INSTRUCTIONS TO FOLLOW: In full and word for word, give the records again.

(Collected data)
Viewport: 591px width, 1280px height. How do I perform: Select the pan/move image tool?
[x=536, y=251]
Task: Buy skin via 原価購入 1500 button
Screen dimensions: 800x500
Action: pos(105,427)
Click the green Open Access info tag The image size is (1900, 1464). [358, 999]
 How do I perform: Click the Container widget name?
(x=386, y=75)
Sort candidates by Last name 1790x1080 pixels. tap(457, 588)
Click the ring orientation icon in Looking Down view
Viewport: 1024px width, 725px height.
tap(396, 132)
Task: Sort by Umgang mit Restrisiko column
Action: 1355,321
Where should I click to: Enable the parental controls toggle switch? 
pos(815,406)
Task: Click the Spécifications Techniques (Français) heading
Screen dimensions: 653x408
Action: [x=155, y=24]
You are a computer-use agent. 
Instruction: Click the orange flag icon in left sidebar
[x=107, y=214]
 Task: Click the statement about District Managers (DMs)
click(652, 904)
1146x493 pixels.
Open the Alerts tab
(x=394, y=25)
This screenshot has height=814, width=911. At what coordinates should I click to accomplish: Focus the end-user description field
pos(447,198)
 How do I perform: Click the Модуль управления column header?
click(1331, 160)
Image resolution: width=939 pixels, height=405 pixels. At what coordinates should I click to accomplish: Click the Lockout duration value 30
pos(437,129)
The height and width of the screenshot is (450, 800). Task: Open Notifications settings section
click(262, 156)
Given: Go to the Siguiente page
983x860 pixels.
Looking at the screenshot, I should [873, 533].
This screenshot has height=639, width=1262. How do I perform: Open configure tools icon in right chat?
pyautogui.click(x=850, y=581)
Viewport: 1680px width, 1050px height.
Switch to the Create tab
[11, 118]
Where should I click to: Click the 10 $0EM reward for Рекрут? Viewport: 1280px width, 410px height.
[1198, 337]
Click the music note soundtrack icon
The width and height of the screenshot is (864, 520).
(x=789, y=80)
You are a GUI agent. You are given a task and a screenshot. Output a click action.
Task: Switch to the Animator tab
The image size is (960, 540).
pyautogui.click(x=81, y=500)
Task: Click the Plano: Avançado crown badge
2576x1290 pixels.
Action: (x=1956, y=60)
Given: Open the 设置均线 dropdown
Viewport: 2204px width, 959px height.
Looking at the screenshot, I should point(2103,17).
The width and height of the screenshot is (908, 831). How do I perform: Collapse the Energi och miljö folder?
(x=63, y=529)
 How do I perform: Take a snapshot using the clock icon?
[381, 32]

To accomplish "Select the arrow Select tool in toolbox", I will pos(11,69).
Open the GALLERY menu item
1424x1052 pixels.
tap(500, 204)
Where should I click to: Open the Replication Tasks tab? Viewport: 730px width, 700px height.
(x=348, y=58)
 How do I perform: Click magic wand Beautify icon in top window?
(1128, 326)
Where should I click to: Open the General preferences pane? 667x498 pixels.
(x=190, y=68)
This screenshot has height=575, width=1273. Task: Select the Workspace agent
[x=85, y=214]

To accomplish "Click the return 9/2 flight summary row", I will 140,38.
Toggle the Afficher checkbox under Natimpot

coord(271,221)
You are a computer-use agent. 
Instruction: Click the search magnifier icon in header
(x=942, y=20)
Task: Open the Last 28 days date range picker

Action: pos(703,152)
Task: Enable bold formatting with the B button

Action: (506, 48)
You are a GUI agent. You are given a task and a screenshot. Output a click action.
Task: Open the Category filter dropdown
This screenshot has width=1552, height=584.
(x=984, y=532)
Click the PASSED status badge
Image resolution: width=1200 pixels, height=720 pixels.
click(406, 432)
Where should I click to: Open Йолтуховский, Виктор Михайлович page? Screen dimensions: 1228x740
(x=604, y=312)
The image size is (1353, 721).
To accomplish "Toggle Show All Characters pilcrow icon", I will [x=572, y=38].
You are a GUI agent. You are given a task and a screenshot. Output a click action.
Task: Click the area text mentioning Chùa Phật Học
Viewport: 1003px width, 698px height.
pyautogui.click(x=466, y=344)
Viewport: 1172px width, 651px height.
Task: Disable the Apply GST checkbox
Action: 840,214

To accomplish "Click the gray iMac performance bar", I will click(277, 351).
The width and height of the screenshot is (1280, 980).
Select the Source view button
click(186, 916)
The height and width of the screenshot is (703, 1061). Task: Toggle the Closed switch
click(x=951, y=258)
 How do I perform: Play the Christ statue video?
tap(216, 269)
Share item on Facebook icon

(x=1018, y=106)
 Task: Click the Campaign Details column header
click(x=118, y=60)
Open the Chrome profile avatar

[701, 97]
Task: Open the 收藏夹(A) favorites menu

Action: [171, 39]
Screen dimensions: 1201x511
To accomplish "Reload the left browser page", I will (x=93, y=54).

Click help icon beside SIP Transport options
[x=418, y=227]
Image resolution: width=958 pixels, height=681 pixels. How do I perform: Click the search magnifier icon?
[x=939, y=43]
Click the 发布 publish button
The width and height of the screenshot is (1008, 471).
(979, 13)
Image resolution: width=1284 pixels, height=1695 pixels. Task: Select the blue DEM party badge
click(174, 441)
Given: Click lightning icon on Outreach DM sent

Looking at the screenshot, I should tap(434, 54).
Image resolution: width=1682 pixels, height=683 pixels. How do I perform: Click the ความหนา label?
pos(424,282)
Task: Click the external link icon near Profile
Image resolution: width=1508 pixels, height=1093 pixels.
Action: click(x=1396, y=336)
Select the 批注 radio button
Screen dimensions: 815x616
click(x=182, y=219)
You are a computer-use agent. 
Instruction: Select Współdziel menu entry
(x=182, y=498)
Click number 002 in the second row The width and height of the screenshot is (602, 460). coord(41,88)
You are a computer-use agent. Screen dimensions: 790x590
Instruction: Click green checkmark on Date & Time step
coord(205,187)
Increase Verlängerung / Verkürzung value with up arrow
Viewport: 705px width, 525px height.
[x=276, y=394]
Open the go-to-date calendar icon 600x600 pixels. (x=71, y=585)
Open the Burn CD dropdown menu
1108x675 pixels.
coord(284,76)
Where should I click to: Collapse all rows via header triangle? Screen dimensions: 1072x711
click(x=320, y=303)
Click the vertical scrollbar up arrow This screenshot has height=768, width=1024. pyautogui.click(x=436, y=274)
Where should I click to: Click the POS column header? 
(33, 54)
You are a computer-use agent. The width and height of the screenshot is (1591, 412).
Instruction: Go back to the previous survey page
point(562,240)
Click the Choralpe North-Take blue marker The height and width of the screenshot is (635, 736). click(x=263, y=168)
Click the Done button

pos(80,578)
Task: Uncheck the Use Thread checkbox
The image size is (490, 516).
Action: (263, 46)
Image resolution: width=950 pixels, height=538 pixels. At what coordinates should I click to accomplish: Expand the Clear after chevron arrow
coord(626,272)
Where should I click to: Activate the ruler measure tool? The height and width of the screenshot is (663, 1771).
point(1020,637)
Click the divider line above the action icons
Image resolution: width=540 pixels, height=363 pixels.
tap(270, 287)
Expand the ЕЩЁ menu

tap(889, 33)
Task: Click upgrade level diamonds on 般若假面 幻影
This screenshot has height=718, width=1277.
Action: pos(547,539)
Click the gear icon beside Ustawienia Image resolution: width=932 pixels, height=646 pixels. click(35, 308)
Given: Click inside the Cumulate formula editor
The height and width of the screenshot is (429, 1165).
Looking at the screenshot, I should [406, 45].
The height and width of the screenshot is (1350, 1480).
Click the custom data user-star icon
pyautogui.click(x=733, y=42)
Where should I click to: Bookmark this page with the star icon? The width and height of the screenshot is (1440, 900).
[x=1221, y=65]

EXERCISE RESULT:
Viewport: 591px width, 1280px height. How do I perform: Select the pan/move image tool?
[x=536, y=251]
Task: Buy skin via 原価購入 1500 button
Screen dimensions: 800x500
Action: pos(105,427)
Click the green Open Access info tag The image size is (1900, 1464). [358, 999]
 How do I perform: Click the Container widget name?
(x=386, y=75)
Sort candidates by Last name 1790x1080 pixels. tap(457, 588)
Click the ring orientation icon in Looking Down view
Viewport: 1024px width, 725px height.
tap(396, 132)
Task: Sort by Umgang mit Restrisiko column
Action: 1355,321
Where should I click to: Enable the parental controls toggle switch? 
pos(815,406)
Task: Click the Spécifications Techniques (Français) heading
Screen dimensions: 653x408
Action: [x=155, y=24]
You are a computer-use agent. 
Instruction: Click the orange flag icon in left sidebar
[x=107, y=214]
 Task: Click the statement about District Managers (DMs)
click(652, 904)
1146x493 pixels.
Open the Alerts tab
(x=394, y=25)
This screenshot has height=814, width=911. At what coordinates should I click to accomplish: Focus the end-user description field
pos(447,198)
 How do I perform: Click the Модуль управления column header?
click(1331, 160)
Image resolution: width=939 pixels, height=405 pixels. At what coordinates should I click to accomplish: Click the Lockout duration value 30
pos(437,129)
The height and width of the screenshot is (450, 800). Task: Open Notifications settings section
click(262, 156)
Given: Go to the Siguiente page
983x860 pixels.
Looking at the screenshot, I should [873, 533].
This screenshot has height=639, width=1262. How do I perform: Open configure tools icon in right chat?
pyautogui.click(x=850, y=581)
Viewport: 1680px width, 1050px height.
Switch to the Create tab
[11, 118]
Where should I click to: Click the 10 $0EM reward for Рекрут? Viewport: 1280px width, 410px height.
[1198, 337]
Click the music note soundtrack icon
The width and height of the screenshot is (864, 520).
(x=789, y=80)
You are a GUI agent. You are given a task and a screenshot. Output a click action.
Task: Switch to the Animator tab
The image size is (960, 540).
pyautogui.click(x=81, y=500)
Task: Click the Plano: Avançado crown badge
2576x1290 pixels.
Action: (x=1956, y=60)
Given: Open the 设置均线 dropdown
Viewport: 2204px width, 959px height.
Looking at the screenshot, I should point(2103,17).
The width and height of the screenshot is (908, 831). How do I perform: Collapse the Energi och miljö folder?
(x=63, y=529)
 How do I perform: Take a snapshot using the clock icon?
[381, 32]

To accomplish "Select the arrow Select tool in toolbox", I will pos(11,69).
Open the GALLERY menu item
1424x1052 pixels.
tap(500, 204)
Where should I click to: Open the Replication Tasks tab? Viewport: 730px width, 700px height.
(x=348, y=58)
 How do I perform: Click magic wand Beautify icon in top window?
(1128, 326)
Where should I click to: Open the General preferences pane? 667x498 pixels.
(x=190, y=68)
This screenshot has height=575, width=1273. Task: Select the Workspace agent
[x=85, y=214]

To accomplish "Click the return 9/2 flight summary row", I will 140,38.
Toggle the Afficher checkbox under Natimpot

coord(271,221)
You are a computer-use agent. 
Instruction: Click the search magnifier icon in header
(x=942, y=20)
Task: Open the Last 28 days date range picker

Action: pos(703,152)
Task: Enable bold formatting with the B button

Action: (506, 48)
You are a GUI agent. You are given a task and a screenshot. Output a click action.
Task: Open the Category filter dropdown
This screenshot has width=1552, height=584.
(x=984, y=532)
Click the PASSED status badge
Image resolution: width=1200 pixels, height=720 pixels.
click(406, 432)
Where should I click to: Open Йолтуховский, Виктор Михайлович page? Screen dimensions: 1228x740
(x=604, y=312)
The image size is (1353, 721).
To accomplish "Toggle Show All Characters pilcrow icon", I will [x=572, y=38].
You are a GUI agent. You are given a task and a screenshot. Output a click action.
Task: Click the area text mentioning Chùa Phật Học
Viewport: 1003px width, 698px height.
pyautogui.click(x=466, y=344)
Viewport: 1172px width, 651px height.
Task: Disable the Apply GST checkbox
Action: 840,214

To accomplish "Click the gray iMac performance bar", I will click(277, 351).
The width and height of the screenshot is (1280, 980).
Select the Source view button
click(186, 916)
The height and width of the screenshot is (703, 1061). Task: Toggle the Closed switch
click(x=951, y=258)
 How do I perform: Play the Christ statue video?
tap(216, 269)
Share item on Facebook icon

(x=1018, y=106)
 Task: Click the Campaign Details column header
click(x=118, y=60)
Open the Chrome profile avatar

[701, 97]
Task: Open the 收藏夹(A) favorites menu

Action: [171, 39]
Screen dimensions: 1201x511
To accomplish "Reload the left browser page", I will (x=93, y=54).

Click help icon beside SIP Transport options
[x=418, y=227]
Image resolution: width=958 pixels, height=681 pixels. How do I perform: Click the search magnifier icon?
[x=939, y=43]
Click the 发布 publish button
The width and height of the screenshot is (1008, 471).
(979, 13)
Image resolution: width=1284 pixels, height=1695 pixels. Task: Select the blue DEM party badge
click(174, 441)
Given: Click lightning icon on Outreach DM sent

Looking at the screenshot, I should tap(434, 54).
Image resolution: width=1682 pixels, height=683 pixels. How do I perform: Click the ความหนา label?
pos(424,282)
Task: Click the external link icon near Profile
Image resolution: width=1508 pixels, height=1093 pixels.
Action: click(x=1396, y=336)
Select the 批注 radio button
Screen dimensions: 815x616
click(x=182, y=219)
You are a computer-use agent. 
Instruction: Select Współdziel menu entry
(x=182, y=498)
Click number 002 in the second row The width and height of the screenshot is (602, 460). coord(41,88)
You are a computer-use agent. Screen dimensions: 790x590
Instruction: Click green checkmark on Date & Time step
coord(205,187)
Increase Verlängerung / Verkürzung value with up arrow
Viewport: 705px width, 525px height.
[x=276, y=394]
Open the go-to-date calendar icon 600x600 pixels. (x=71, y=585)
Open the Burn CD dropdown menu
1108x675 pixels.
coord(284,76)
Where should I click to: Collapse all rows via header triangle? Screen dimensions: 1072x711
click(x=320, y=303)
Click the vertical scrollbar up arrow This screenshot has height=768, width=1024. pyautogui.click(x=436, y=274)
Where should I click to: Click the POS column header? 
(33, 54)
You are a computer-use agent. The width and height of the screenshot is (1591, 412).
Instruction: Go back to the previous survey page
point(562,240)
Click the Choralpe North-Take blue marker The height and width of the screenshot is (635, 736). click(x=263, y=168)
Click the Done button

pos(80,578)
Task: Uncheck the Use Thread checkbox
The image size is (490, 516).
Action: (263, 46)
Image resolution: width=950 pixels, height=538 pixels. At what coordinates should I click to accomplish: Expand the Clear after chevron arrow
coord(626,272)
Where should I click to: Activate the ruler measure tool? The height and width of the screenshot is (663, 1771).
point(1020,637)
Click the divider line above the action icons
Image resolution: width=540 pixels, height=363 pixels.
tap(270, 287)
Expand the ЕЩЁ menu

tap(889, 33)
Task: Click upgrade level diamonds on 般若假面 幻影
This screenshot has height=718, width=1277.
Action: pos(547,539)
Click the gear icon beside Ustawienia Image resolution: width=932 pixels, height=646 pixels. click(35, 308)
Given: Click inside the Cumulate formula editor
The height and width of the screenshot is (429, 1165).
Looking at the screenshot, I should [406, 45].
The height and width of the screenshot is (1350, 1480).
Click the custom data user-star icon
pyautogui.click(x=733, y=42)
Where should I click to: Bookmark this page with the star icon? The width and height of the screenshot is (1440, 900).
[x=1221, y=65]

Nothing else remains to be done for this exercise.